# Brief:
When the line with "Click the chevron icon next to All analyses" comes up, set it down and every later line to the end of the data, exactly and without pictures.

—————

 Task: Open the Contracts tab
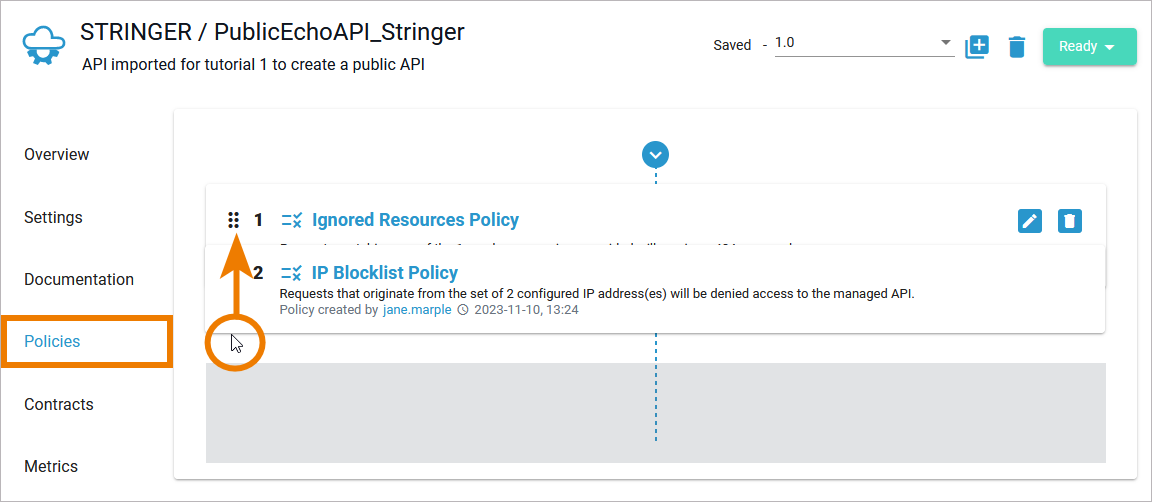pos(59,405)
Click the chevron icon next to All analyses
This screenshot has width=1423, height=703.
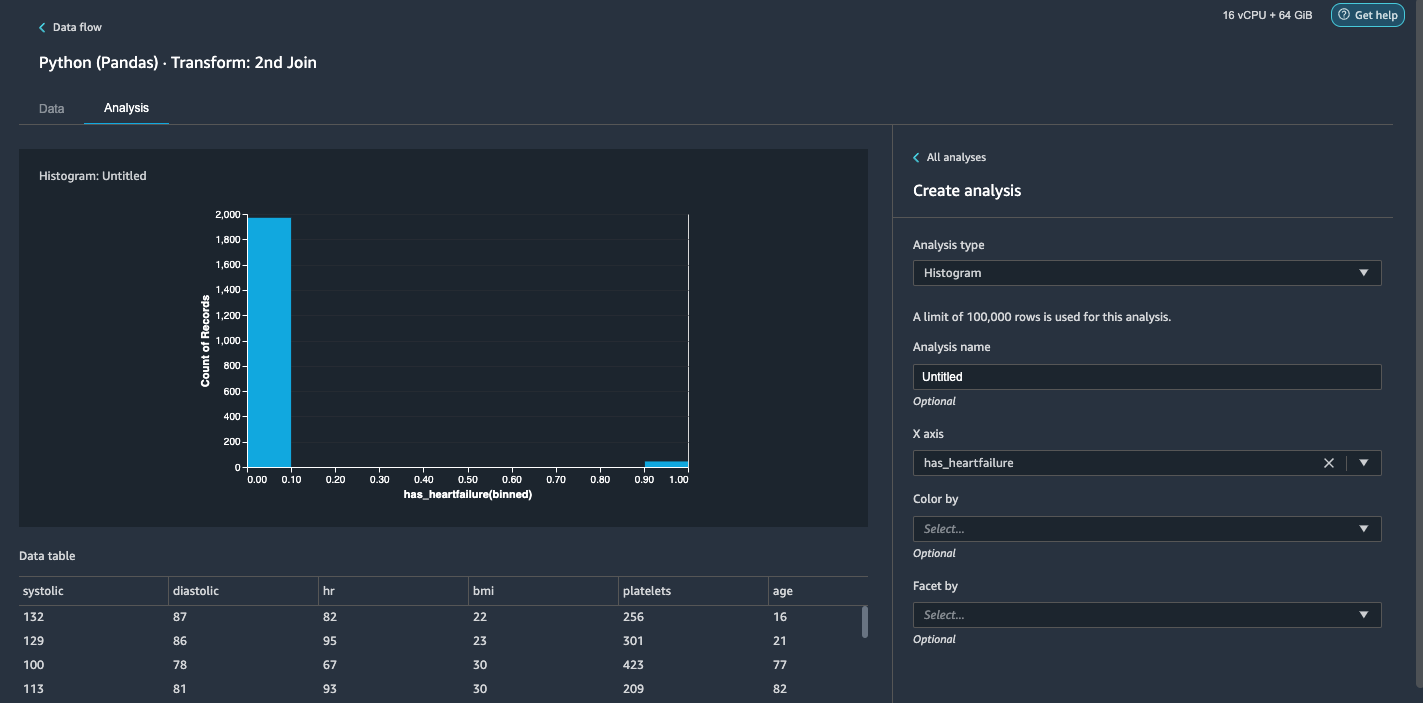pyautogui.click(x=916, y=158)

—————

# Answer to this exercise:
Click the chevron icon next to All analyses
This screenshot has width=1423, height=703.
pyautogui.click(x=916, y=158)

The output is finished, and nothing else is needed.